▶ WHAT IS REQUIRED
Extract every line below that contains the word "Focus".

▶ RECORDS PROVIDED
--------------------------------------------------
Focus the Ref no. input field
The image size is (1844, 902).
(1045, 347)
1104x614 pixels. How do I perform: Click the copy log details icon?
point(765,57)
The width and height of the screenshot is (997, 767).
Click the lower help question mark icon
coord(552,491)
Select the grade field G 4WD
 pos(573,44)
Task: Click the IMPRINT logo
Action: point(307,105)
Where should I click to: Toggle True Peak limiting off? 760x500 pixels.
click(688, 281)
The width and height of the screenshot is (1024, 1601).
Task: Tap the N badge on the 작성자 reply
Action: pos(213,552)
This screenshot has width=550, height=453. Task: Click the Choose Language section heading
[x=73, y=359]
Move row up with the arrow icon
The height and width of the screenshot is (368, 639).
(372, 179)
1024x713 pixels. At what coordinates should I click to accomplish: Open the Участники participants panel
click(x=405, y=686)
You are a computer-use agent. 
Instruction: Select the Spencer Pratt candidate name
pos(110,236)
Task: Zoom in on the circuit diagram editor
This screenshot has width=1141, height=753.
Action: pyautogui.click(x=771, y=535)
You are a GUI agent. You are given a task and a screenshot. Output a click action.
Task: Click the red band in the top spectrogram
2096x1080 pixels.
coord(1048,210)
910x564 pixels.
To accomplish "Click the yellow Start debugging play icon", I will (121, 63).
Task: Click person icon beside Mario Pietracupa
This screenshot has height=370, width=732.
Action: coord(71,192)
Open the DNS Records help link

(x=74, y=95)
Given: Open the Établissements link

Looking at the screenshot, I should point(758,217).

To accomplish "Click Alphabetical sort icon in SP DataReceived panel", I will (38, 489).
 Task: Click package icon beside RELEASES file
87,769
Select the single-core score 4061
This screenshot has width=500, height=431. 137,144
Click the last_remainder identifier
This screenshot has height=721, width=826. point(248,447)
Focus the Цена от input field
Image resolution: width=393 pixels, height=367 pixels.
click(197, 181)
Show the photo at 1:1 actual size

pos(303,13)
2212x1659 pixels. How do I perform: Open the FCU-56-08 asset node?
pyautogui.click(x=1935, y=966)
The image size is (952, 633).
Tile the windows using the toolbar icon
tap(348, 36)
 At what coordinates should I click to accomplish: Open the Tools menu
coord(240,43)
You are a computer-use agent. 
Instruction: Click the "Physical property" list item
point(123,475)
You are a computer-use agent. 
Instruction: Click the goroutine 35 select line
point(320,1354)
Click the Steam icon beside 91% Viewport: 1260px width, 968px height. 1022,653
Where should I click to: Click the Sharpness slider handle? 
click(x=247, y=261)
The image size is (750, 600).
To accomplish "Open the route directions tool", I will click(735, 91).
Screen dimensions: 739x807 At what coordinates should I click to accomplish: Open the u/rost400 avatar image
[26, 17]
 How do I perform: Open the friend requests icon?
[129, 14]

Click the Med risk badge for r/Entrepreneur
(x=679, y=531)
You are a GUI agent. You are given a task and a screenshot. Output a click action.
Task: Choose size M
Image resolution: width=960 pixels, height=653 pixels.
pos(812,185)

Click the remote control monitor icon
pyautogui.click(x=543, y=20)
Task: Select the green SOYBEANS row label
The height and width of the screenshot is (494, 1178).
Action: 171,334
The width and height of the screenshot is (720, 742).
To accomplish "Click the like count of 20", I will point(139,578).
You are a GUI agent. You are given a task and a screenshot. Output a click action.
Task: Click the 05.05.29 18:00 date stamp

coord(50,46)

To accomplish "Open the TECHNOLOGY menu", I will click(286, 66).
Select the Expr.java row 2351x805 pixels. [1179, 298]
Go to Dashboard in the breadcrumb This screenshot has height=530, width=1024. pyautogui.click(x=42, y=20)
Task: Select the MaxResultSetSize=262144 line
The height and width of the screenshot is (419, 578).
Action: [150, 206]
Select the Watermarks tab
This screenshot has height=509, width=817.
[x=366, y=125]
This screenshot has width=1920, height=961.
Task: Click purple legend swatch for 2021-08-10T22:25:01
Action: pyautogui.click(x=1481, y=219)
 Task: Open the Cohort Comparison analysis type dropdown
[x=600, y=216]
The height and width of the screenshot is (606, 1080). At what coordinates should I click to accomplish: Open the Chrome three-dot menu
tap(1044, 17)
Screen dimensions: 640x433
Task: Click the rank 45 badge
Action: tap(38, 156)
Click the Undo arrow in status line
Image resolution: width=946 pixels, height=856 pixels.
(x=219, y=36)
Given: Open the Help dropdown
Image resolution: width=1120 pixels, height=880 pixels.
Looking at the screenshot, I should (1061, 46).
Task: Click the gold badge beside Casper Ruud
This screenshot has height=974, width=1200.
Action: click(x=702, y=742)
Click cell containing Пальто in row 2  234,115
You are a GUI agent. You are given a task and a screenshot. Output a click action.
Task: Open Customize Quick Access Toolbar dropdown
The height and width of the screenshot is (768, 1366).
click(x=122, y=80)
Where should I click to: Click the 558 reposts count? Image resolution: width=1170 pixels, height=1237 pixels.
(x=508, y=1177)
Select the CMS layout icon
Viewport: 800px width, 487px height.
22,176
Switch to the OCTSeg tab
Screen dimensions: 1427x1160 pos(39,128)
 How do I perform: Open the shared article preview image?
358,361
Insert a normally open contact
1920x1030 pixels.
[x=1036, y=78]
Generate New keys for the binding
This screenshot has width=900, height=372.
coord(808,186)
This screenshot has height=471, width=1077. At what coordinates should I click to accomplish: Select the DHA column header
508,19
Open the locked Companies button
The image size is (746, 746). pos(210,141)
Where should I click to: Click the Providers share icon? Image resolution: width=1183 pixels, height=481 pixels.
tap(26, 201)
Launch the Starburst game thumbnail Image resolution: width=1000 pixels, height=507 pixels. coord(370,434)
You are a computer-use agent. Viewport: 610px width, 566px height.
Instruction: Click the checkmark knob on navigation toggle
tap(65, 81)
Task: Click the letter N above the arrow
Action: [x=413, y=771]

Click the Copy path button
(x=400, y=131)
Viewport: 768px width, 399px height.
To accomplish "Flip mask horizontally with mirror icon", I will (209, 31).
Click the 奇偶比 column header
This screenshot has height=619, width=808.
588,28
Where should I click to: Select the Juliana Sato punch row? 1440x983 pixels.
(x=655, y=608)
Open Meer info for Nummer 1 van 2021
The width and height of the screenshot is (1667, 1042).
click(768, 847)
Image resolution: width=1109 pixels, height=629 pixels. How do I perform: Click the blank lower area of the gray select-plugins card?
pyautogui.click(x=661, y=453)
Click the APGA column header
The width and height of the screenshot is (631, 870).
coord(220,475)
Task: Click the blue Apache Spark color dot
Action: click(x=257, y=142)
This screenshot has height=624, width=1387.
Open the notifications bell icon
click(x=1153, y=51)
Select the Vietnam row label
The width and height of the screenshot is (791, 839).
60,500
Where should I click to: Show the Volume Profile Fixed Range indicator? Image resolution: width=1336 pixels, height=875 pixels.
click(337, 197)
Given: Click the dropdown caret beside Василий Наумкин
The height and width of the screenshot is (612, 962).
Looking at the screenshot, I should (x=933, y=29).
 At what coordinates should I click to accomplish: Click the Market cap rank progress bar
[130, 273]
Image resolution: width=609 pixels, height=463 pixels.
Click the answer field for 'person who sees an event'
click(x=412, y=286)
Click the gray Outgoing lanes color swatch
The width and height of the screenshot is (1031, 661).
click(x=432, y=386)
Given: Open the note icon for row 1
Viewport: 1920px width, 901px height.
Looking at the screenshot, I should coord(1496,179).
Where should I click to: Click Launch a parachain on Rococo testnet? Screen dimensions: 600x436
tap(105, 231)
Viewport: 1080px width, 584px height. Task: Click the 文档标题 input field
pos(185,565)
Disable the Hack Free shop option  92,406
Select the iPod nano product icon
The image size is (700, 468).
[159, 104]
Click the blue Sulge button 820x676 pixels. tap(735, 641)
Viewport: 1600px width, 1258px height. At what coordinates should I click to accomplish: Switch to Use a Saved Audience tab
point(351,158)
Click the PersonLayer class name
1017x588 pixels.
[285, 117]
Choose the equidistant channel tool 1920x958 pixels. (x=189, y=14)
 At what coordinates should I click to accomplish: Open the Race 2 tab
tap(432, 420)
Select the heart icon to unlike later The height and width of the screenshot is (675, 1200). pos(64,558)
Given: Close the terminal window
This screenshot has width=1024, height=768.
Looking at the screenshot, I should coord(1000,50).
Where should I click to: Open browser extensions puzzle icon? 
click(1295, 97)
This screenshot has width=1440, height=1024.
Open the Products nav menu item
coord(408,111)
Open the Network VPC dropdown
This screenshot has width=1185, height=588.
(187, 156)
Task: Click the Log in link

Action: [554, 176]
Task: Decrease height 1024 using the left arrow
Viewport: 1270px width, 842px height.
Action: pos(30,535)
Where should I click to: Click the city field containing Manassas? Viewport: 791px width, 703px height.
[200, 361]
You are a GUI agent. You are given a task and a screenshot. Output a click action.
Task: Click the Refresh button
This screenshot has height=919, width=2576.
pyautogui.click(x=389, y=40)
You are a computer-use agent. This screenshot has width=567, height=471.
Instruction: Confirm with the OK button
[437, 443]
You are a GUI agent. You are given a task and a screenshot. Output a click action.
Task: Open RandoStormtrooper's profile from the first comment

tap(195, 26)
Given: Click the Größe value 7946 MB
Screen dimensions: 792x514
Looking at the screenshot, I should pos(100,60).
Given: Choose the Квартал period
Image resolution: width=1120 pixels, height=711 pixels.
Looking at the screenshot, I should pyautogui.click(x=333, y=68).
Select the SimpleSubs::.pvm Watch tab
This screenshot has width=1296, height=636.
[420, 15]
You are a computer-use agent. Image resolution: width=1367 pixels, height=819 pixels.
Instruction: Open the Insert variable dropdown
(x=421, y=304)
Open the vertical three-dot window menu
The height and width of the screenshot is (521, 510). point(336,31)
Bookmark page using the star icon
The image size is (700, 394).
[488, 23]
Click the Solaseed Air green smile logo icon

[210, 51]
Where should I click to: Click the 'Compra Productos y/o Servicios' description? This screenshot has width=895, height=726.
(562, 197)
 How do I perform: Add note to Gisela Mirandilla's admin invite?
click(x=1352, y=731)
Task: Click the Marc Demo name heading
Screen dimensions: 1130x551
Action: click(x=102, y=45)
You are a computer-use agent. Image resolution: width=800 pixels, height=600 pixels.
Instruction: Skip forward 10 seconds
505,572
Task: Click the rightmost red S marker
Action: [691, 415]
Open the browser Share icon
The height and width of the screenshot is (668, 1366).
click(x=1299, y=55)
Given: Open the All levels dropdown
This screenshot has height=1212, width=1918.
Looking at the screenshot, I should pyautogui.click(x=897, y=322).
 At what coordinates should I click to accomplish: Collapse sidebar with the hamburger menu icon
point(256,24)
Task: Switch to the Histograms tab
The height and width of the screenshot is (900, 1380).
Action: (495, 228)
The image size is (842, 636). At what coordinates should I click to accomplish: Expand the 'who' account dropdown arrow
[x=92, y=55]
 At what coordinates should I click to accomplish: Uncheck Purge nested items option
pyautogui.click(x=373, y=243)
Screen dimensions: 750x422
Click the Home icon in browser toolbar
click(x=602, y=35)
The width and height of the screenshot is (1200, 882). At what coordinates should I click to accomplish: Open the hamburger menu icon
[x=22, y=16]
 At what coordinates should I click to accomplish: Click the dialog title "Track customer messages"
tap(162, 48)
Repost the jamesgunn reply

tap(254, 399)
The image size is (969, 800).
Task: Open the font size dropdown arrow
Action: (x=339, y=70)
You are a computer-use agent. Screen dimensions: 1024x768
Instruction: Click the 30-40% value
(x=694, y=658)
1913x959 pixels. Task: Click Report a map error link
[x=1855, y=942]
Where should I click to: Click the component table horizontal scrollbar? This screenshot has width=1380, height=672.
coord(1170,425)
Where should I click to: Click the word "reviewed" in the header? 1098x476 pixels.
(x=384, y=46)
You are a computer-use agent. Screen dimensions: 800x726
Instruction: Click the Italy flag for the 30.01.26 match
--------------------------------------------------
▶ RESPONSE AREA
Focus the Ref no. input field
Focus the Цена от input field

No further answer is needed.